UNI's outreach programs through the External Services Division of the College of Business Administration, including the Institute for Decision Making, Small Business Development Center, Management & Professional Development Center, Strategic Marketing Services, the John Pappajohn Entrepreneurial Center and the Ag-Based Industrial Lubricants (ABIL) Research Program. All programs assist firms, organizations and individuals in the private and public sectors. The Iowa Waste Reduction Center (IWRC), established at UNI by the Iowa legislature, provides free, non-regulatory consulting services on waste management to the state's small and medium sized companies, saving them hundreds of thousands of dollars and preventing tons of waste from ending up in Iowa landfills. The Iowa Waste Exchange, managed by the IWRC, was honored nationally for innovation in the administration of state government. Through March 1999, the Exchange diverted 293,199 tons of material destined for disposal, saving 2,707 businesses nearly $6.9 million. The Center for Energy and Environmental Education (CEEE), built with a $4 million grant from the United States Department of Energy, is a model of energy efficiency and environmental awareness and, among its many functions, serves as a resource center for educational materials on energy and the environment. In another area, the Metal Casting Center has continued to work with Iowa foundries. More than 80 percent of the foundries in all parts of the state have actively participated or are continuing to participate in one or more of the Metal Casting Center's projects, outreach activities and workshops, or have received direct technical assistance from MCC professionals.

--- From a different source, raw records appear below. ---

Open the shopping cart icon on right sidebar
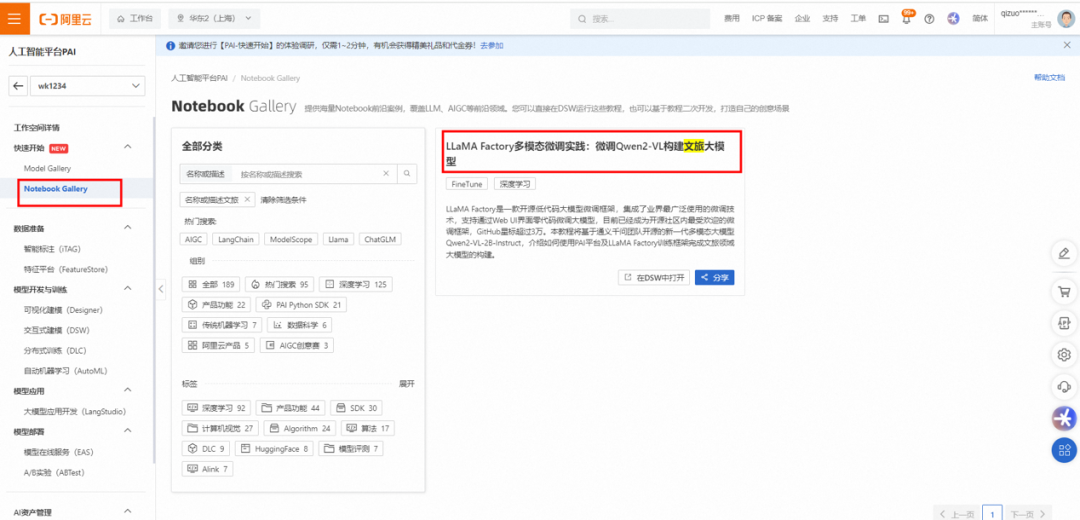Viewport: 1080px width, 520px height. point(1064,291)
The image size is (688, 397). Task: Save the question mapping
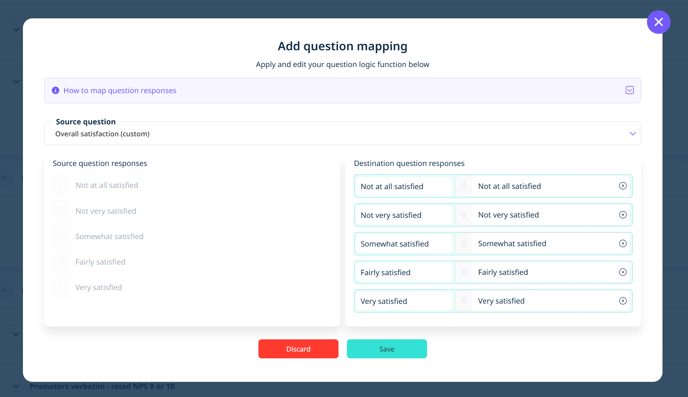point(387,349)
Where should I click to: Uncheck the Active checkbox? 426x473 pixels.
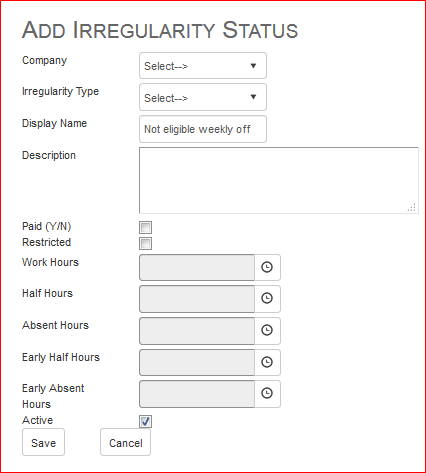tap(146, 421)
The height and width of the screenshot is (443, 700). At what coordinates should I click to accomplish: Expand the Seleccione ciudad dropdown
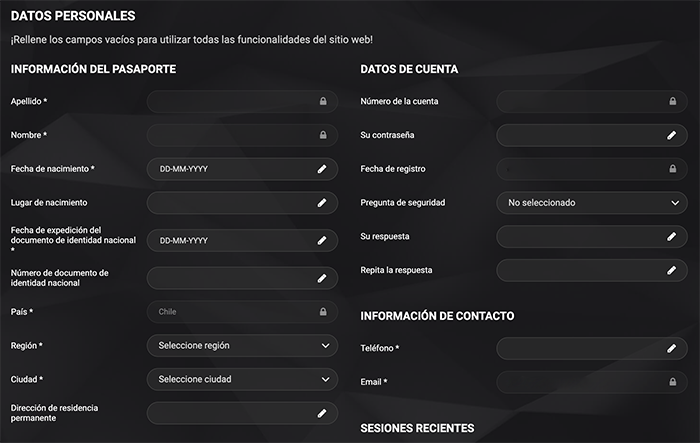(x=242, y=380)
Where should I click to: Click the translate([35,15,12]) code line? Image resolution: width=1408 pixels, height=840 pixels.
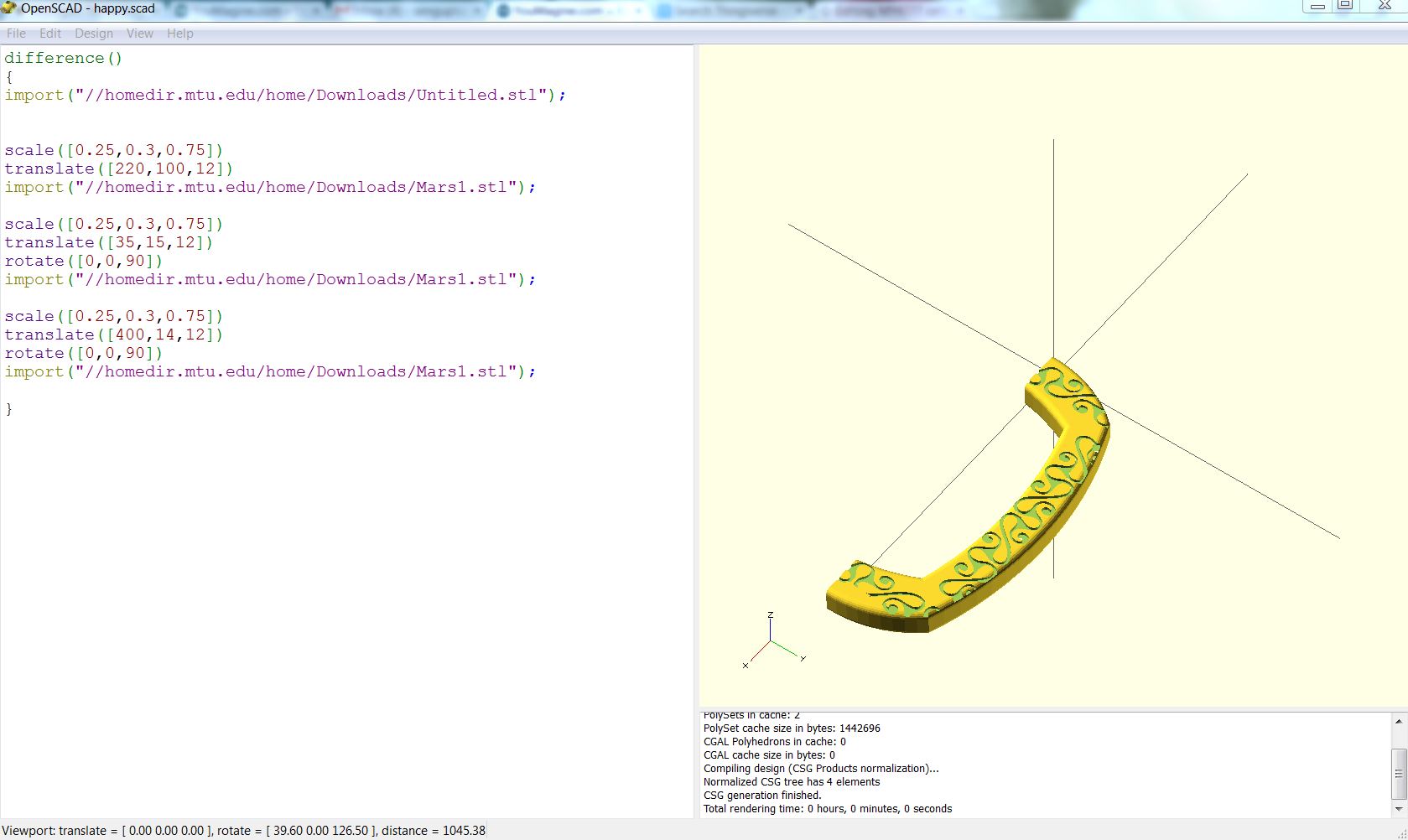(x=108, y=242)
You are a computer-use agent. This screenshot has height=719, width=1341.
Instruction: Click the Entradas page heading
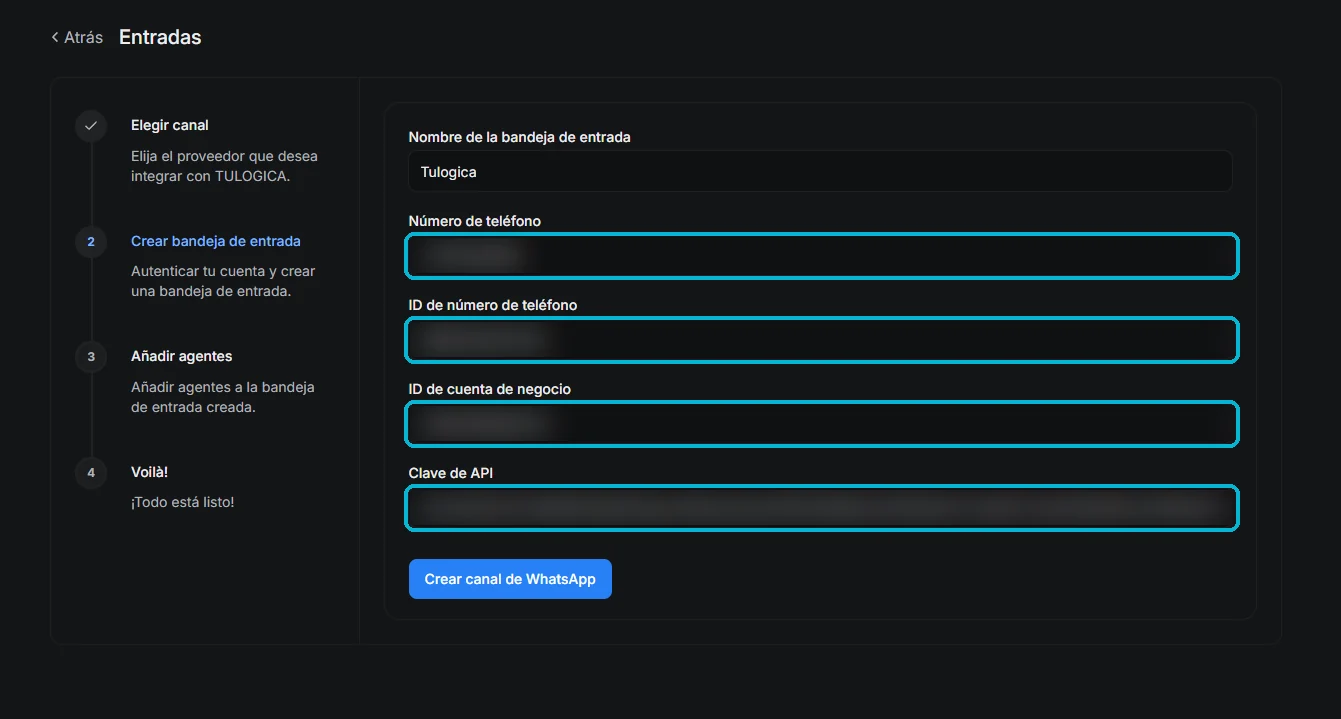160,37
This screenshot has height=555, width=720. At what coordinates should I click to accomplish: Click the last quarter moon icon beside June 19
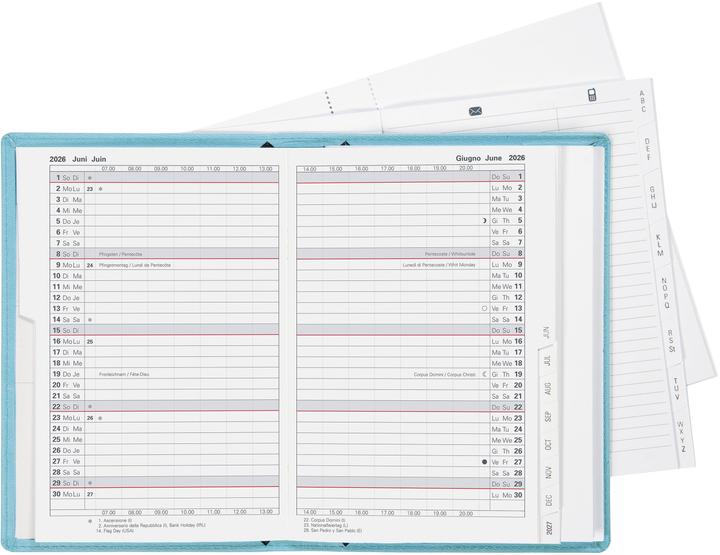[485, 374]
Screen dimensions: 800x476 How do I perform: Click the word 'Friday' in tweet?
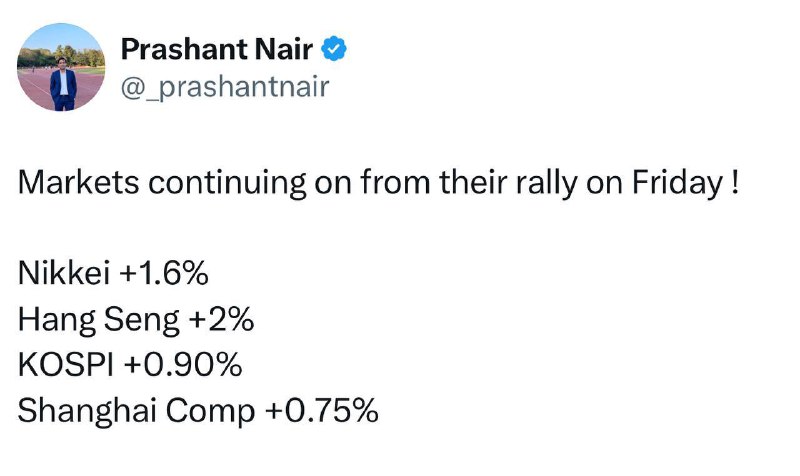[678, 183]
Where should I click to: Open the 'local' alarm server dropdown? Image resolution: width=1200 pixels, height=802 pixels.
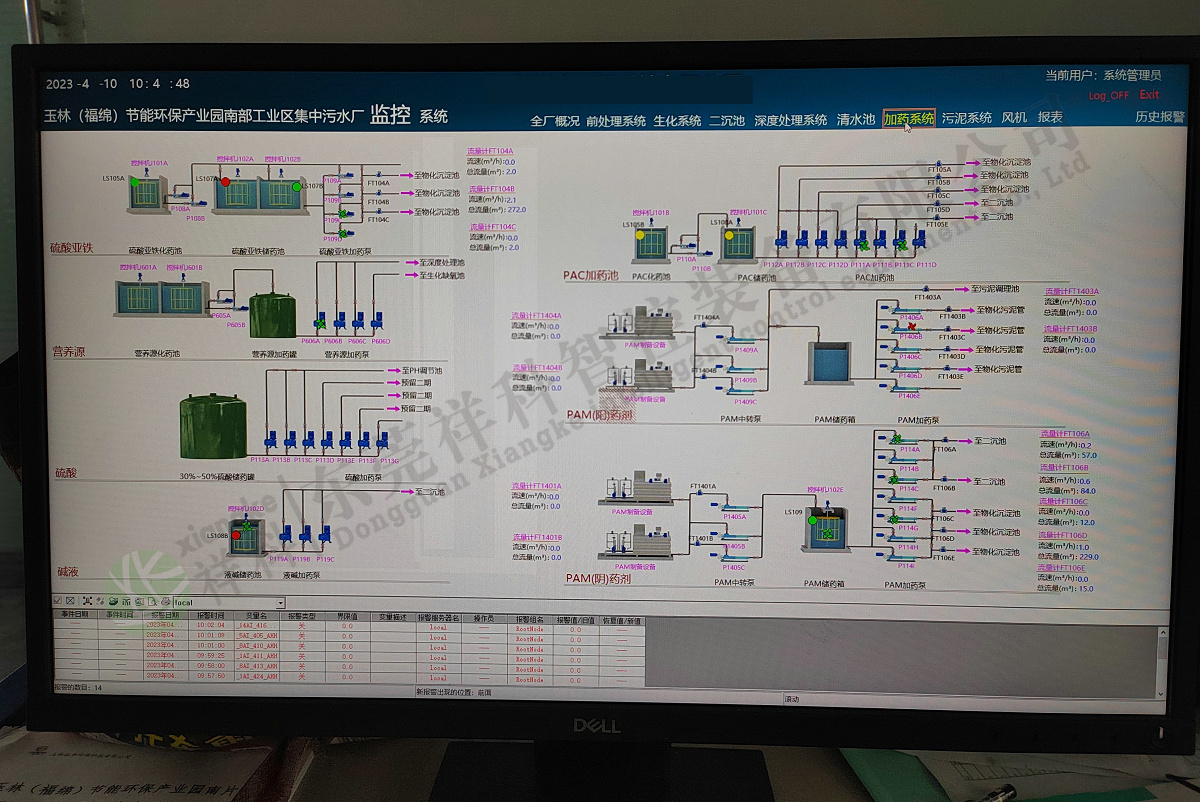click(280, 603)
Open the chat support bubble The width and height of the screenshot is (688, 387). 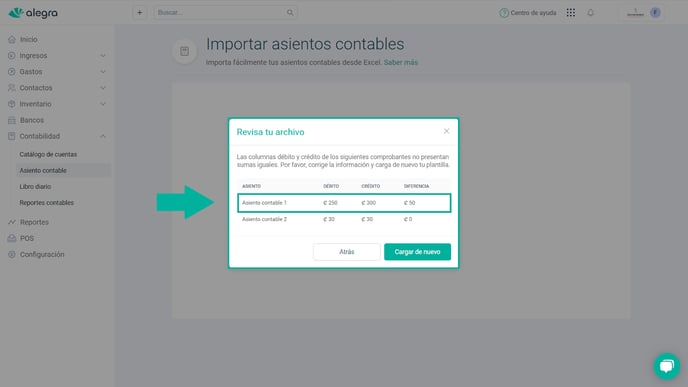[x=666, y=366]
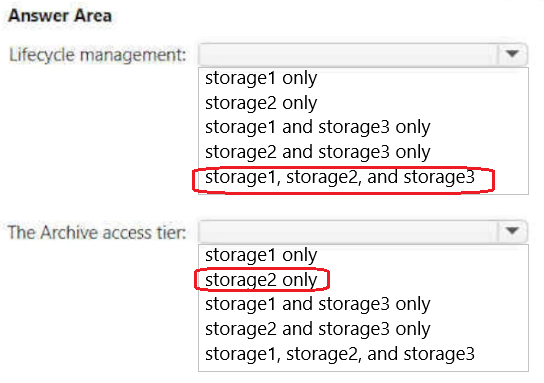Choose 'storage2 and storage3 only' under Lifecycle management
This screenshot has height=383, width=544.
click(x=317, y=152)
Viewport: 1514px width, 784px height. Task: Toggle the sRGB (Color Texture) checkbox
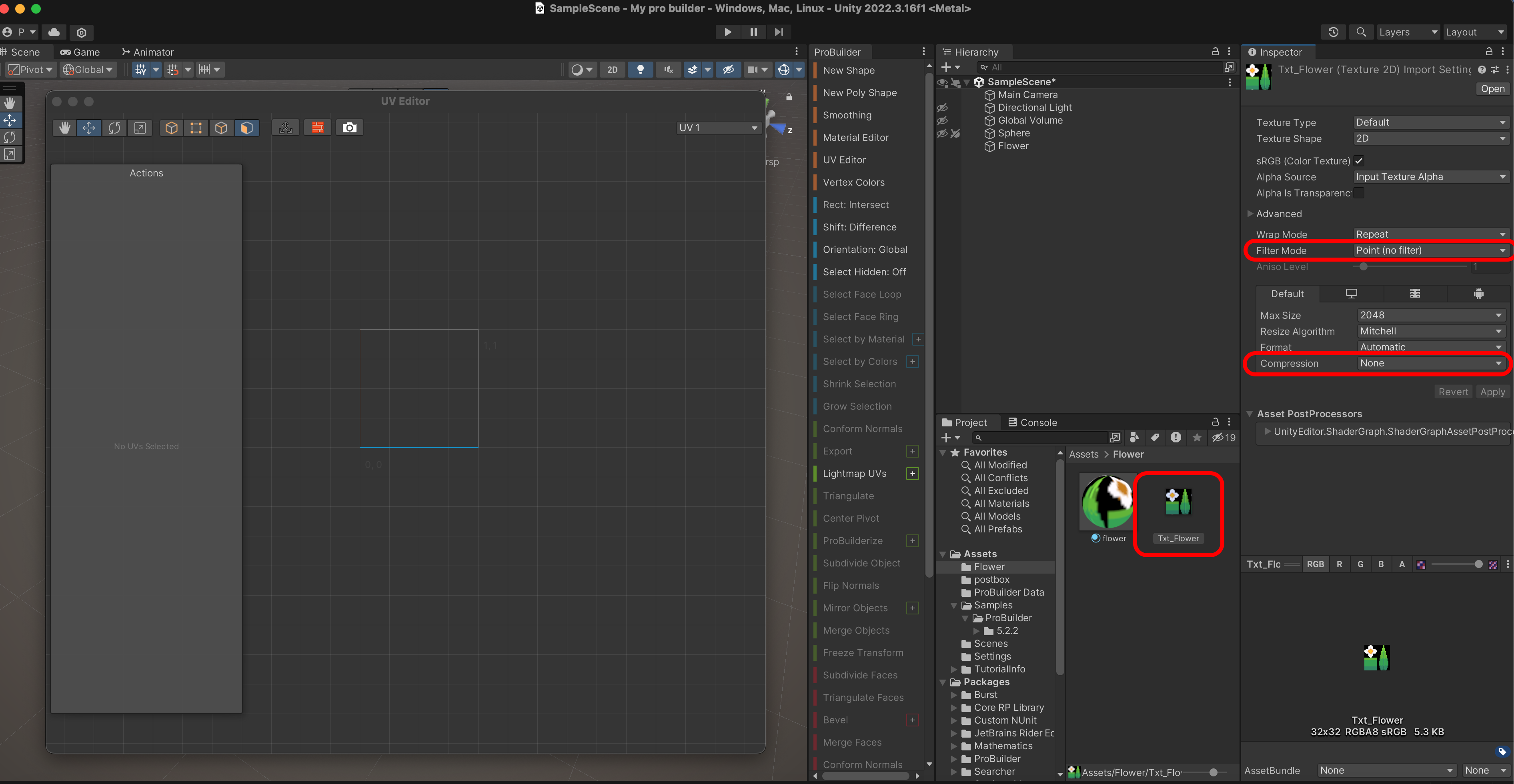click(1358, 160)
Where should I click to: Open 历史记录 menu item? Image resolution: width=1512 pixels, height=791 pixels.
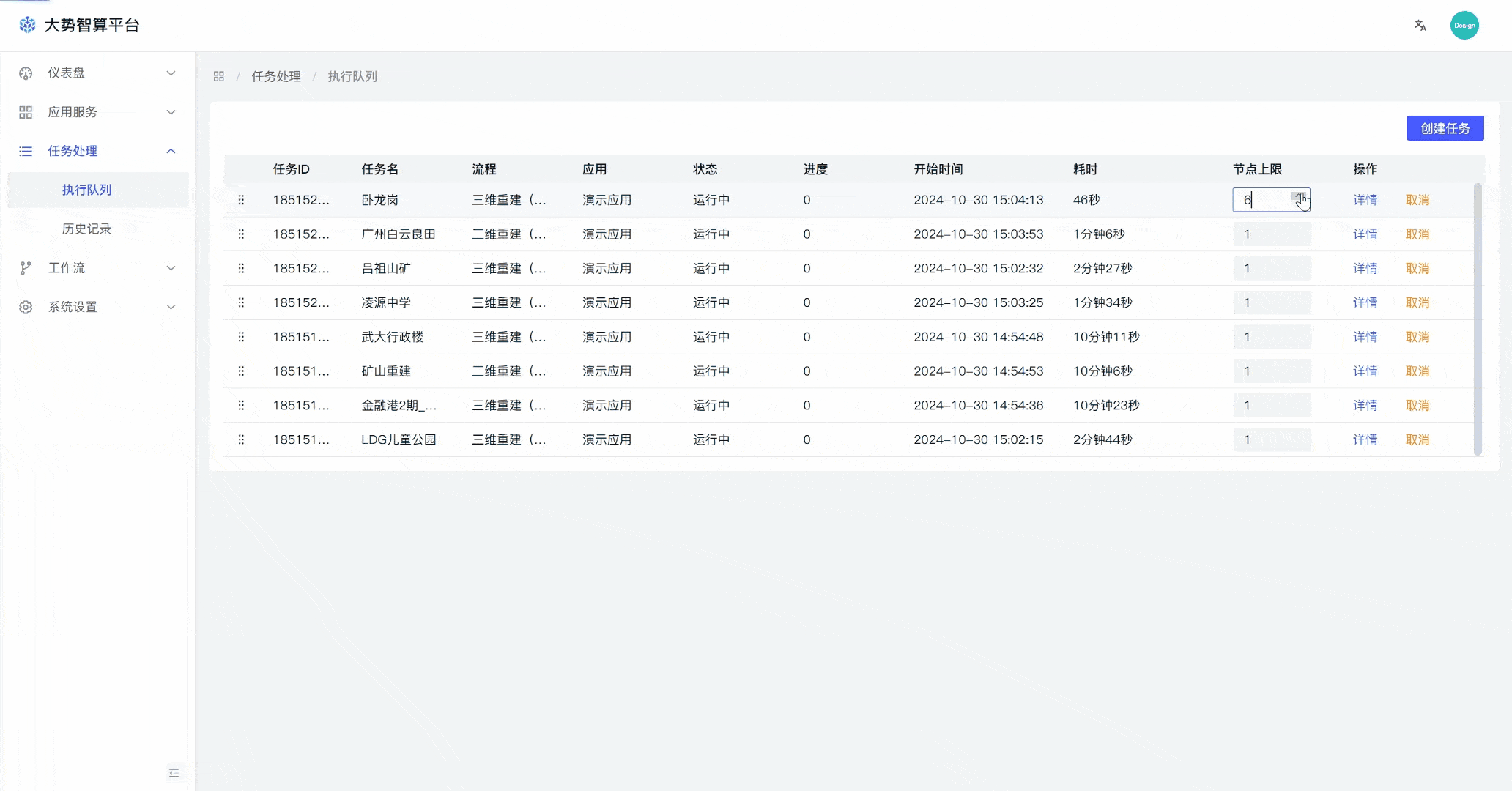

One of the three state-assisted universities administered by the Iowa Board of Regents, UNI enjoys national recognition for its high education standards. U.S. News and World Report ranked UNI second among Midwest regional public universities in its 1999 America's Best College Guide. In past years, UNI has been cited by the magazine in a number of categories, including "#1 in academic reputation." Among its nationally acclaimed programs in many disciplines, UNI's accounting program continues to be ranked among the best in the nation, based upon the quality of accountants it produces and its consistant rankings near the top of percentage of candidates successfully passing all parts of national certification examination. UNI student groups ranging from chemistry to conservation to public relations have been recognized by their respective national groups for the excellence of their programs and its internationally acclaimed Jazz Band I consistently receives the College Outstanding Performance Award from Down Beat Magazine.

UNI students also supplement their classroom learning through participation in more than 180 university-recognized academic, social, recreational and religious organizations. The University offers a full calendar of fine- and performing-arts events, also open to the public, and its 19 men's and women's intercollegiate athletics programs compete at the NCAA Division I (football in IAA) in the Missouri Valley Conference (football in the Gateway conference). The institution's landmark UNI-Dome hosts a variety of sports events, floor shows and expositions, as well as Iowa High School Football Playoffs and other state, regional and national events. Its acclaimed Wellness & Recreation Center, dedicated in 1998, is heavily used for both classes and student recreation, exceeding expectations, and its new Gallagher-Bluedorn Performing Arts Center, scheduled to open in the spring of 2000 and house classes and performance centers, were both made possible in part by funding from the Iowa Legislature.

The University of Northern Iowa was founded in 1876 as the Iowa State Normal School. In 1909, it became Iowa State Teachers College and was first accredited as a teachers college in 1913. In 1961, the name was changed to State College of Iowa, and in 1967, the Iowa Legislature acted to change the status of the institution to that of a university under its present title.